10 Questions is an ongoing blog series in which Tableau Zen Master Dan Murray interviews some of the brightest folks in the world of data.
A couple years ago, Josh Varner was a consultant working on our BI team at InterWorks. The last time I saw Josh (when he was still on our team) was at the Vertica Conference in Boston. I was leaving early for a gig in New Jersey. I stopped by to say goodbye to the team. There was a line of people 20 deep waiting to talk to Josh about some clever hack he was showing-off. I remember thinking, “Josh is on the verge of becoming a Vertica/Tableau superstar.”
Two weeks later, he was offered a job that he couldn’t refuse from Twitter. Today, Josh is a Senior DBA and the HP Vertica Tech Leader at Twitter. We thought it would be interesting to get the perspective of someone living in the world of big data. For those of you that aren’t ninja hackers, I’ve provided relevant links so you can do some background reading you want to investigate a topic.

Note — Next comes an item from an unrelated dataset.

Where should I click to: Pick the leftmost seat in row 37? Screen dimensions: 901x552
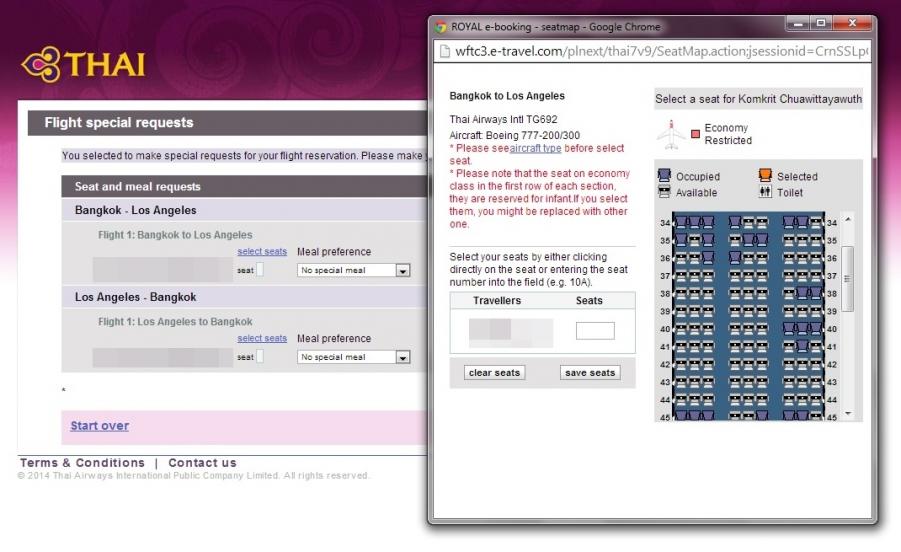point(681,275)
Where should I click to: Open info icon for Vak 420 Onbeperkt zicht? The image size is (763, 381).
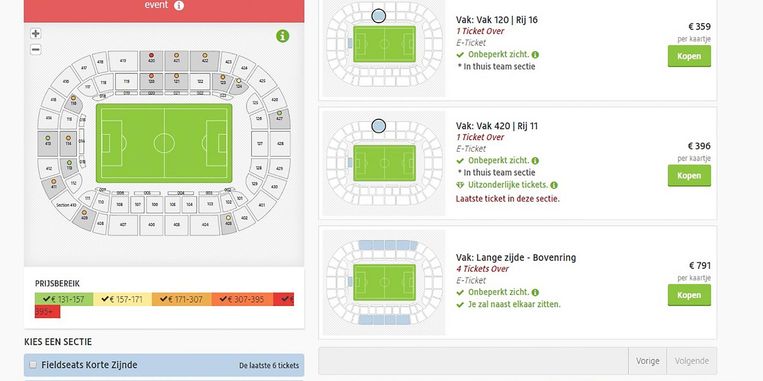(535, 161)
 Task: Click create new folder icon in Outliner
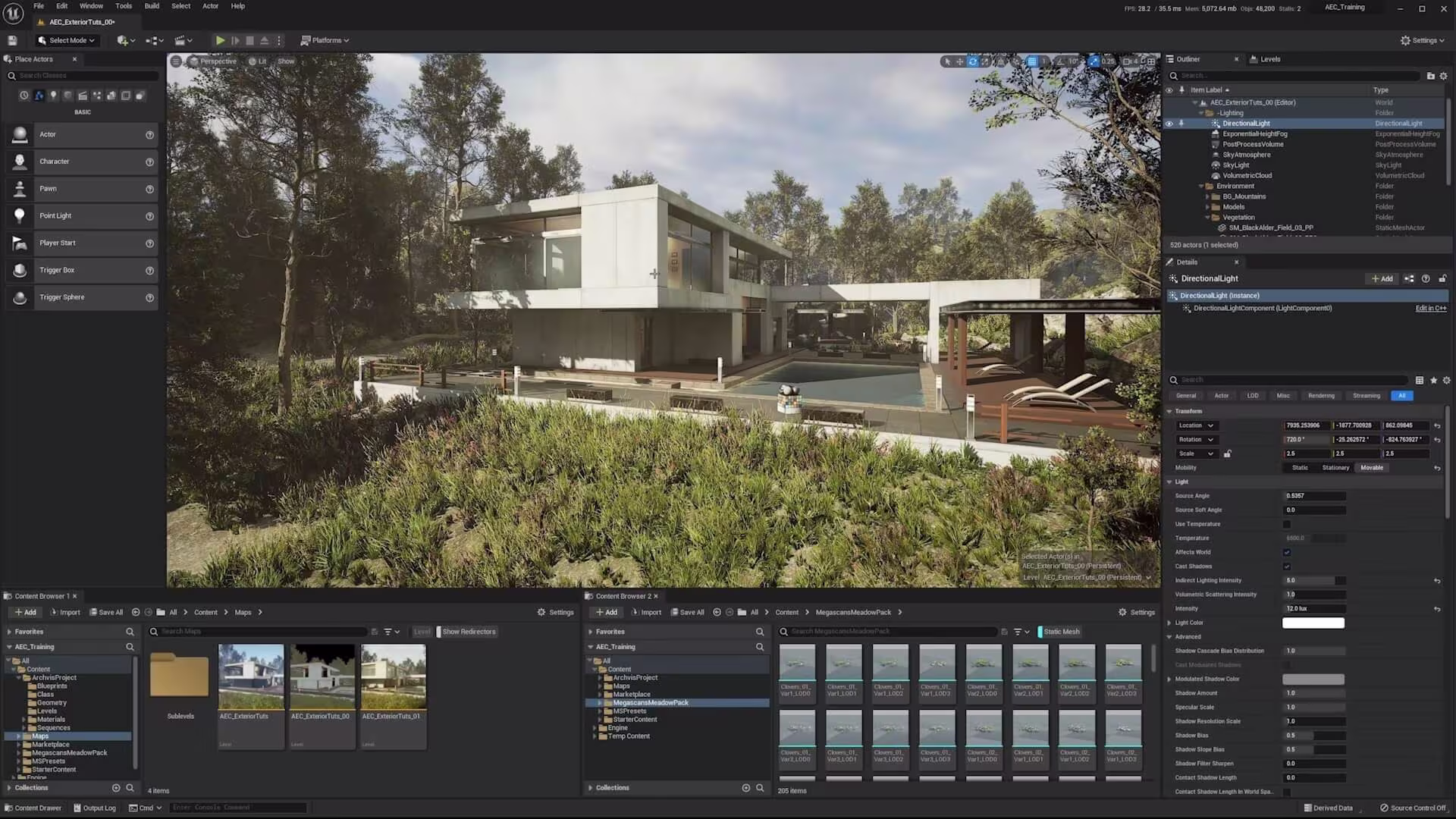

Q: What are the key ingredients today for a capable data solution in an enterprise with lots of data?
Varner: Scale, velocity, interoperability and flexibility. Even if an enterprise doesn’t think they have a lot of data, once they start digging around and thinking of the possibilities, it’s easy to realize that there’s quite a bit more they can do than they ever thought was possible. This is especially true once you break free of the mindset that you have to throw data away or aggressively aggregate it. Storage is cheap, and systems that can scale to use all of that storage and the data on it are critical.
The system needs velocity to scale on the read side but also the write side. A system isn’t usable if it can’t ingest large volumes of data quickly. Ingesting massive data is very difficult if it can’t play well with other sources. For example, if you’re scribing logs to Hadoop in LZO-compressed JSON, then your analytics system should be able to connect to Hadoop, decompress LZO streams and parse JSON. If you can’t do these things, you should have the flexibility to create the structure to enable the facility. It should be flexible both in the sense of how it can be extended but also in the ways it can be used.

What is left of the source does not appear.